As the mining industry delves deeper for resources, microchip design principles could deliver mapping techniques that keep expensive access tunnels to a minimum.
According to researchers at University of Melbourne, two seemingly unrelated design disciplines – mining and microchips – actually have much in common.
Professor Doreen Thomas and Professor Hyam Rubinstein have applied their knowledge of network optimisation techniques for microchips to the mining industry. They’ve created software for designing and planning complex underground tunnel networks.
“When designing microchips, you have wiring that needs to link up multiple nodes on the chip. There are thousands of nodes that need to connect together and you want the wiring to be as short as possible so that you have the least number of faults, allowing the electronics to be as fast as possible,” Thomas said.
She compared this to planning mine access tunnels, which follow the same general rules. Access tunnels are a huge financial burden on a mine, and optimal tunnel mapping could determine the feasibility of a mining project.
“If our software can shave a few percent off the length of the tunnels, it can save millions of dollars over the life of the mine,” Thomas said
Global professional services company EY reports that accurate cost and schedule control is crucial to mining and metals projects, and that ill-defined scope and execution of engineering and project controls have led to the need to defer or cancel projects, or absorb the resulting costs.
“With the huge expenditure on current projects, schedule delays or cost increases – when coupled with fluctuating commodity prices – are now materially impacting the financial performance of organisations involved in their execution,” said EY advisor Claus Jensen.
Mine tunnel networks are complex and can run up to 30 km beneath the ground. According to Rubinstein, a major challenge for the mining industry is the need to tunnel further underground as surface deposits are depleted. This begs the question: “How do you mine safely and economically at depth?” he asked.
“Deeper mining will require more automation for safety and to cope with higher temperatures and ventilation requirements. Our access network optimisation research and software gives mining companies important tools to tackle these challenging tasks,” Rubinstein said.
According to Thomas, one advantage of efficient mapping using their software is the ability to plan tunnels in such a way as to allow as much earth and rock as possible to remain underground, reducing the costs of removal.
The software will also allow much more efficient design processes than are currently possible.
“The idea with our software is that it allows you to create 200 access network designs in two weeks instead of two designs in six months,” Thomas said.
And the potential of this software has not gone unnoticed by the global mining industry. MineOptima, the startup founded by Thomas and Rubinstein to commercialise their software, was acquired by international mining software and consulting company RPM Global in August 2017.

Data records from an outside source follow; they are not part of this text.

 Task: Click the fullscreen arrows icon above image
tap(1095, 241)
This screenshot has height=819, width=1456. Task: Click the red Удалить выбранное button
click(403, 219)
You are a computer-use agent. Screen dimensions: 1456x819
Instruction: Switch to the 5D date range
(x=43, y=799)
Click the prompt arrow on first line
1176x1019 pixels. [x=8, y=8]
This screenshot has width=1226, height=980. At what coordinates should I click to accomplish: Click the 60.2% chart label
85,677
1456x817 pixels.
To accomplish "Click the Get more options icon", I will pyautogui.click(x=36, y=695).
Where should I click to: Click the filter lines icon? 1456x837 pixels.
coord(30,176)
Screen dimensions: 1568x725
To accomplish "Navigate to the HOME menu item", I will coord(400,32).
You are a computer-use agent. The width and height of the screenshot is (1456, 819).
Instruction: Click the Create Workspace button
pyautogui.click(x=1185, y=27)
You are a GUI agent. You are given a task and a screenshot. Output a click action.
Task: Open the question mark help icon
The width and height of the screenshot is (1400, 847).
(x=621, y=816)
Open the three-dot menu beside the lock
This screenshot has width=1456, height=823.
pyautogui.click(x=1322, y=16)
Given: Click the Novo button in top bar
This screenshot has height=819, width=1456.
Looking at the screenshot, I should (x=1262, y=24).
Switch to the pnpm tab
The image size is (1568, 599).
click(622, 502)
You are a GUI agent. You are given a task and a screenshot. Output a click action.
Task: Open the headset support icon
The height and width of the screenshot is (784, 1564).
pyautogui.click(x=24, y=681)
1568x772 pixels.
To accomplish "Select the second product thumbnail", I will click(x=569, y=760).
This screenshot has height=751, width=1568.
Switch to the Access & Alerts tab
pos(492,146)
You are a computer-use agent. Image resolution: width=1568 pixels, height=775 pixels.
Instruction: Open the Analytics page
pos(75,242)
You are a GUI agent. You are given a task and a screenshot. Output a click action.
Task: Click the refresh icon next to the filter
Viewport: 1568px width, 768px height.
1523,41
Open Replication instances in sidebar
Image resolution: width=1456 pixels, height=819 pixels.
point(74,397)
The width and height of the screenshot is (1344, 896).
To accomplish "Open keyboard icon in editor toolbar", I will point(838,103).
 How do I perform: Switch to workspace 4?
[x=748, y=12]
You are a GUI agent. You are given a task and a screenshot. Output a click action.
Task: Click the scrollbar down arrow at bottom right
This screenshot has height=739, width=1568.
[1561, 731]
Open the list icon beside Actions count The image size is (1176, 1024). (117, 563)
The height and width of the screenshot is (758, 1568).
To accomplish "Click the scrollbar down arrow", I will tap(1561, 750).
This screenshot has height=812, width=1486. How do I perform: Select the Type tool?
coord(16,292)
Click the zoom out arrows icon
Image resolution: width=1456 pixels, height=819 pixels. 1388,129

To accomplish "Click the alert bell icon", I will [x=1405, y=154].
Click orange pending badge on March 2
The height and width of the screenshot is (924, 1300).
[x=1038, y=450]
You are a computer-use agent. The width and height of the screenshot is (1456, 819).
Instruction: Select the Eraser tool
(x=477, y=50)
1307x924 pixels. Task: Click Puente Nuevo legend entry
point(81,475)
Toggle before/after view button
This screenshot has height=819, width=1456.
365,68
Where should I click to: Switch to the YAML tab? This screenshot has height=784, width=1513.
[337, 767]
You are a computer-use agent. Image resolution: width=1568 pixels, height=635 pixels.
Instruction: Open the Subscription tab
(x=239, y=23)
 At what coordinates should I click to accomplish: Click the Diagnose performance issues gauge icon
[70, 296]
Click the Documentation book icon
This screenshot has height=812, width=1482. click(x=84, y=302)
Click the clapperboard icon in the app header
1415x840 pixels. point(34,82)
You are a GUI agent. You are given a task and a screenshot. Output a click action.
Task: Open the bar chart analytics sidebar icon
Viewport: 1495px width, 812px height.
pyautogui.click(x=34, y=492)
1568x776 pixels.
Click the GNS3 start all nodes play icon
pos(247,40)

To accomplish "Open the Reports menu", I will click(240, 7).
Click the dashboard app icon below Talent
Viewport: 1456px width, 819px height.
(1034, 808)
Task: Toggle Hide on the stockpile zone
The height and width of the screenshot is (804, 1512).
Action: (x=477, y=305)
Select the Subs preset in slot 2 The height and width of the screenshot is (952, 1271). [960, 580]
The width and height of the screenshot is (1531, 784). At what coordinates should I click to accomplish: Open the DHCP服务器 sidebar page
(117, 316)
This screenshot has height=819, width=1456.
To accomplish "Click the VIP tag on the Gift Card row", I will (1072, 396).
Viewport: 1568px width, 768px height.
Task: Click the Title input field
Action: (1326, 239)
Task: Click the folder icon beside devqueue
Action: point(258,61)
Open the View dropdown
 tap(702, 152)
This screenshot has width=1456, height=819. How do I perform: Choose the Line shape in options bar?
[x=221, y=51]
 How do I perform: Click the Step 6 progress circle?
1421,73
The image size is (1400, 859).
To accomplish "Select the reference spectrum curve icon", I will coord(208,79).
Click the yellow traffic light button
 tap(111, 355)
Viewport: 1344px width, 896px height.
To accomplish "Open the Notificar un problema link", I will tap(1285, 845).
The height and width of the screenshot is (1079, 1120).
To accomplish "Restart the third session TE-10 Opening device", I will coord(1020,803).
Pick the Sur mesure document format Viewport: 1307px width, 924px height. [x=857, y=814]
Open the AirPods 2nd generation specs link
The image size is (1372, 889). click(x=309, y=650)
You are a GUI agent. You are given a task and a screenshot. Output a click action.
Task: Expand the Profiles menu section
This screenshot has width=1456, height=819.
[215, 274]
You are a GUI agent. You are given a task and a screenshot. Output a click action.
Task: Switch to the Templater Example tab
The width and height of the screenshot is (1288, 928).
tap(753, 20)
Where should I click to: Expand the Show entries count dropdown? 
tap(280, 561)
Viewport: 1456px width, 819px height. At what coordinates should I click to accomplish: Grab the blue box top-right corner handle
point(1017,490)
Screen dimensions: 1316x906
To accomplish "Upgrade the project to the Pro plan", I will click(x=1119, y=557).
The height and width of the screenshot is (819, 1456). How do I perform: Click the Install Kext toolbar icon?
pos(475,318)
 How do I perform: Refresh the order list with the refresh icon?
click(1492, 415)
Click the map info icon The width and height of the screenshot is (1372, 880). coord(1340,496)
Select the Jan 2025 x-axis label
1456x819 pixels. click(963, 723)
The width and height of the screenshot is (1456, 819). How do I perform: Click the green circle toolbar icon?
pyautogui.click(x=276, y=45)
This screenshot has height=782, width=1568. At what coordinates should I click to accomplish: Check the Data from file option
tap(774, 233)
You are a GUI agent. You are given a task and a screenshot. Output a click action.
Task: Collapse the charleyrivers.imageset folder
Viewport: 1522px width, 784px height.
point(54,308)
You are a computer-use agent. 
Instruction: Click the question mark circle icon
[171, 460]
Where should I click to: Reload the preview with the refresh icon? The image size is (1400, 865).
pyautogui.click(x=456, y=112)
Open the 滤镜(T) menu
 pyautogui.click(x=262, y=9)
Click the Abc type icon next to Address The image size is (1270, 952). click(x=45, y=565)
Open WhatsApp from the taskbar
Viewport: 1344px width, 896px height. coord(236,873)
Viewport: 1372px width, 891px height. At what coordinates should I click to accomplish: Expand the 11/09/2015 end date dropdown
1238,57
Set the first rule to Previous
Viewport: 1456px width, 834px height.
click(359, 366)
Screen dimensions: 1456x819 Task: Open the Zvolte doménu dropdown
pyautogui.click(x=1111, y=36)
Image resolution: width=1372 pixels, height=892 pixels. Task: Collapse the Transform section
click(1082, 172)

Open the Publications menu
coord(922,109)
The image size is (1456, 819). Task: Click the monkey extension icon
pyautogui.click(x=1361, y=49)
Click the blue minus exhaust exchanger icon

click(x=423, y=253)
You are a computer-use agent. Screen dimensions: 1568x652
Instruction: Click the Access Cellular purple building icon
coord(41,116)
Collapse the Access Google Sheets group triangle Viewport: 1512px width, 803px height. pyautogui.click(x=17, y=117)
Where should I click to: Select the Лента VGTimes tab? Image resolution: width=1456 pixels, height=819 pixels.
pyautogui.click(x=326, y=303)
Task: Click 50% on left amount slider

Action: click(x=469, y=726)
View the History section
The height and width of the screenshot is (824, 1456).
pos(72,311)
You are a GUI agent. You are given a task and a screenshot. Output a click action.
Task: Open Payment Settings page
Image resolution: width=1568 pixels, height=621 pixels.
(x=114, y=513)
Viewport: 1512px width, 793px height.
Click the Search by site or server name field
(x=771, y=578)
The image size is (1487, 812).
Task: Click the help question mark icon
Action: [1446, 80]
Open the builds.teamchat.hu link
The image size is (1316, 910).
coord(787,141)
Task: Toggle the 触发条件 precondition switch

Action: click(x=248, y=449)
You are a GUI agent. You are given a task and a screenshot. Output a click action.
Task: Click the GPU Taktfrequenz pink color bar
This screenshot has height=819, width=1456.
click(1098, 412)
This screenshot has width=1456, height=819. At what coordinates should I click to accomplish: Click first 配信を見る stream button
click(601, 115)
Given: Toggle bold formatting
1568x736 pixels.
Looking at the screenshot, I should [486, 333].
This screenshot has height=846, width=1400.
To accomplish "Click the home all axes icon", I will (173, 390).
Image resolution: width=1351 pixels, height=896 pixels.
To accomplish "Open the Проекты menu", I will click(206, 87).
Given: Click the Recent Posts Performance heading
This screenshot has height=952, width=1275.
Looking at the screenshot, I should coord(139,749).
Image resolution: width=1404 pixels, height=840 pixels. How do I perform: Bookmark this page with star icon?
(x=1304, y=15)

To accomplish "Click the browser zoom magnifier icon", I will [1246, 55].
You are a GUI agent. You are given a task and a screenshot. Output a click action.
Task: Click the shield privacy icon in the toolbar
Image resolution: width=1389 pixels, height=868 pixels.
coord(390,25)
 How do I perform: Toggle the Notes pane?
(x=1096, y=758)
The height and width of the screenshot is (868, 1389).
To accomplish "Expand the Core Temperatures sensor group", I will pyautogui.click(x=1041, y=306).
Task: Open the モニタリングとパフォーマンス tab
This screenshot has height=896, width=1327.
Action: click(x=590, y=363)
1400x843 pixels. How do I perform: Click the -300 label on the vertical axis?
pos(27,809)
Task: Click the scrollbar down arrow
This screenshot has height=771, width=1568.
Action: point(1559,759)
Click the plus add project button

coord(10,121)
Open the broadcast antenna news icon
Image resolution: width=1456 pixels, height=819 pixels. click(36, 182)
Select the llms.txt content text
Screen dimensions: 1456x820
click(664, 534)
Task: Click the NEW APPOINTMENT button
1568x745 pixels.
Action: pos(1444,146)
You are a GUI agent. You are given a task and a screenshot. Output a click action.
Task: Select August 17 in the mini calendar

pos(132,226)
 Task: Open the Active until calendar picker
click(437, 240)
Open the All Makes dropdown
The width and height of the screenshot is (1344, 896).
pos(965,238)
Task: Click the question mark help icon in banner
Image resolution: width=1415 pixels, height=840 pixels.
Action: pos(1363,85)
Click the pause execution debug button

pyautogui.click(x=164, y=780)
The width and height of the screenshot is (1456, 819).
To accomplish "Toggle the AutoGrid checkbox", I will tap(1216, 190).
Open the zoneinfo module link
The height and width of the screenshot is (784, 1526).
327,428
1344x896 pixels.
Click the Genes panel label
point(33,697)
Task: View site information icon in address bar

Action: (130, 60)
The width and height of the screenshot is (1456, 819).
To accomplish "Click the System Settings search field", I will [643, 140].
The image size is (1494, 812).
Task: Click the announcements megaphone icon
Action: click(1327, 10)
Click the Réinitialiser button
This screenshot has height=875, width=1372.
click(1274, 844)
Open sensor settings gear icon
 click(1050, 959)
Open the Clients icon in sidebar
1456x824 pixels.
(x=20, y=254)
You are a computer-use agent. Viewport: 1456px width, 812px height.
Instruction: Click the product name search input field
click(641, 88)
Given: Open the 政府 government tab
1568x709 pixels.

Richard Mathews, CEO and managing director of RPM, said in a media release that the strategic acquisition of MineOptima would fast-track RPM’s underground mining solutions through industry-leading tools.
“The MineOptima products minimise development and haulage costs and deliver users a 3D rendering of an optimal decline network for their underground mine,” he explained.
Mathews also cited the software’s ability to take into account operational constraints, as well as its ability to determine optimal locations for breakouts of subsidiary declines in the network.